Passées les douleurs et les fièvres, c’est pour les plus chanceux et les plus robustes qu’advient le temps du repos et de la récupération. Deux grandes artistes finlandaises Hanna Frosterus-Segerstråle (1867 - 1946) et Helene Schjerfbeck (1862 - 1946) nous laisseront de magnifiques témoignages de ce retour à la vie. Dans Le petit patient en 1889, Hanna Frosterus peint un jeune garçon attiré par quelques raisins, signe de l'appétit retrouvé. Assise à ses côtés, une femme au regard bienveillant exprime dans un demi-sourire son soulagement.

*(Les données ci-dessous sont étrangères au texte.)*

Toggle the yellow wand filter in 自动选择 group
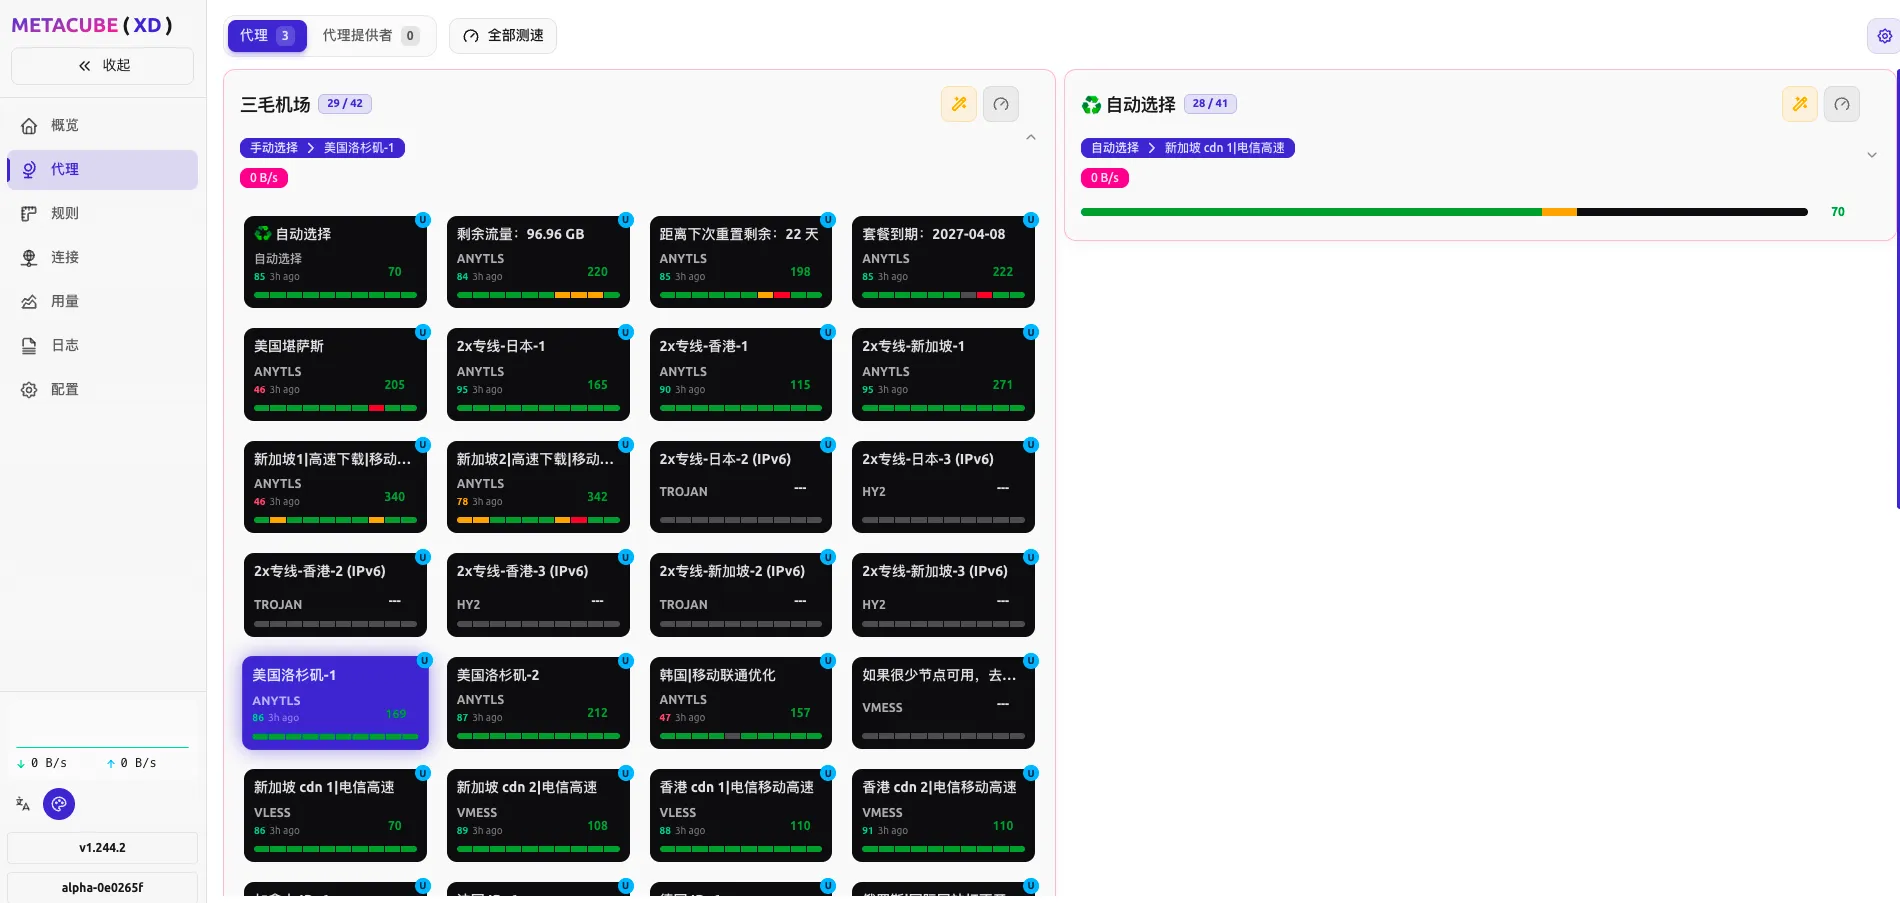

La maladie est vaincue et c’est cette victoire de la vie qu’illustre en 1888 la célèbre peinture d’Helene Schjerfbeck. La convalescente est une petite fille au regard encore brillant de fièvre saisissant avec émerveillement un jeune rameau apporté par le printemps. Les cheveux en bataille et le drap froissé témoignent de ce que fut la lutte contre la maladie. Peinte à Saint-Ives en Cornouailles anglaises, l’œuvre présentée à Paris rencontrera un succès immédiat et sera par la suite acquise par l’Ateneum à Helsinki. L’artiste à la santé très fragile y était attachée comme le symbole imagé de sa propre lutte contre la maladie.